1. Deployment configuration

covfee reads its configuration from the folder in which it is run (ie. the project folder). When ran in deployment mode, covfee will look for the file covfee.deployment.config.py for its configuration.

Basic configuration

If you are deploying covfee in a typical server, add a configuration file like the following to your project folder:

BASE_URL = "http://my-domain.com:5000"

COVFEE_SECRET_KEY = "MY_SECRET"
ADMIN_USERNAME = "admin"
ADMIN_PASSWORD = "admin"

The BASE_URL option should point to the address where you plan to serve covfee.

The username and password will be used by covfee to authenticate users of the admin panel. It is therefore important to set them to something secure.

Hosting media files externally

The MEDIA_URL option allows you to customize the location of your media files.
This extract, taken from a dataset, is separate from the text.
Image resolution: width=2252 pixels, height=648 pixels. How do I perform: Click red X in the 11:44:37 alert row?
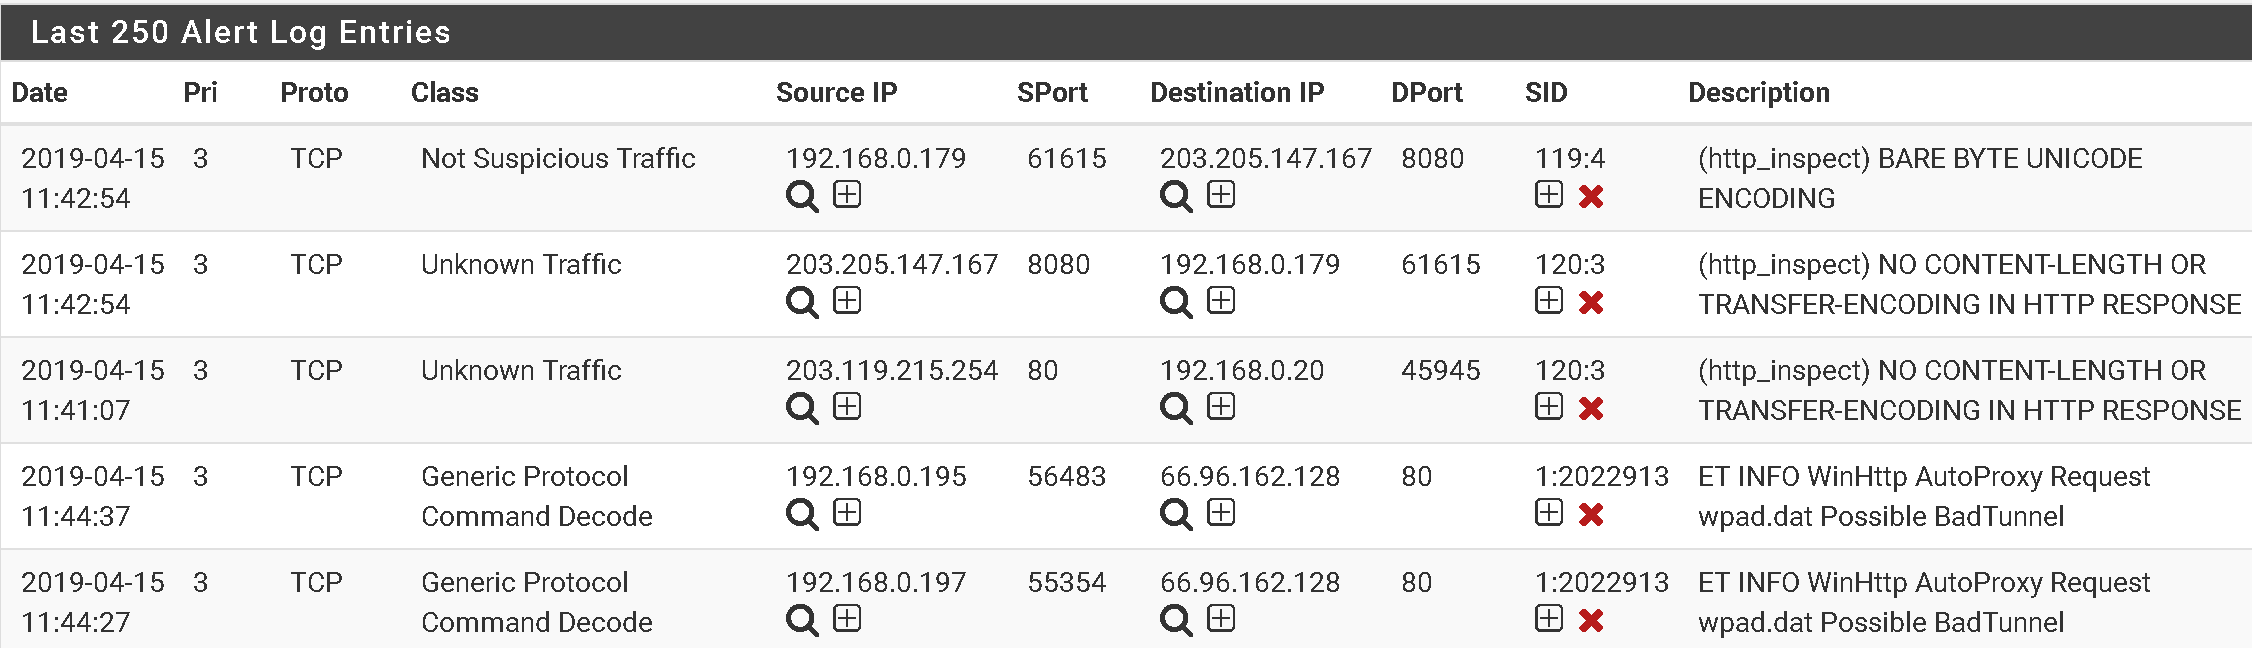(1591, 514)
By default, covfee will serve media files from a folder called www in your project folder. Anything in this folder will be made public. If you want to host your media files externally, you can disable this behavior by setting MEDIA_SERVER to False and pointing MEDIA_URL to your files' location:

MEDIA_URL = 'http://example.com/covfee-media'
MEDIA_SERVER = False

2. Deployment Installation

Start by installing covfee in the server. If you are using a development version / fork follow the Setup section of the [Development instructions] to install covfee in the server.
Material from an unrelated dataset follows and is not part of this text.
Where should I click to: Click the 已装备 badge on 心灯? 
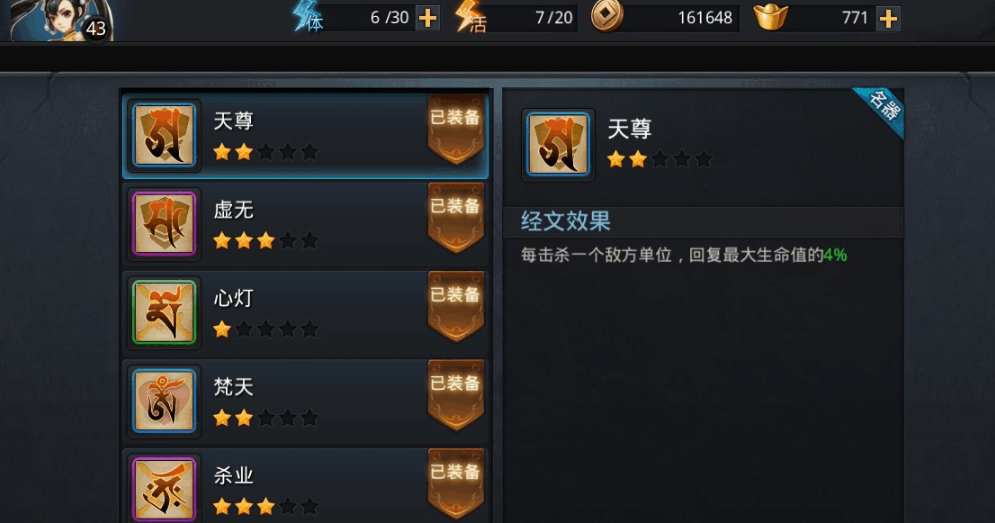coord(456,307)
Next, build the schemata and bundles:

covfee-dev schemata
covfee-dev build

The second step here builds the production bundles (compiled Javascript) that is served in production. Errors here might indicate problems with your custom task.

Now run covfee make in the server:

covfee make tutorial.py --no-launch --deploy

This will initialize the database for deployment without starting the server.

3. Starting the server

There are several options for starting covfee in deployment. In the server too, it is important covfee is started from the project folder.

Embedded server

Here we use the production-ready embedded server from flask-socketio to start covfee. To run the server you may use:

covfee start --host 0.0.0.0 --port 80 --deploy

This will serve covfee in deployment mode using the specified host and port.

gunicorn

gunicorn is the most common deployment option for Flask applications. To run covfee using gunicorn:

gunicorn --worker-class eventlet -w 4 'covfee.server.app:create_app()' --bind 0.0.0.0:5000

Apache mod_wsgi

covfee can be run under Apache by using mod_wsgi. This option can be more involved and is only recommended for advanced users.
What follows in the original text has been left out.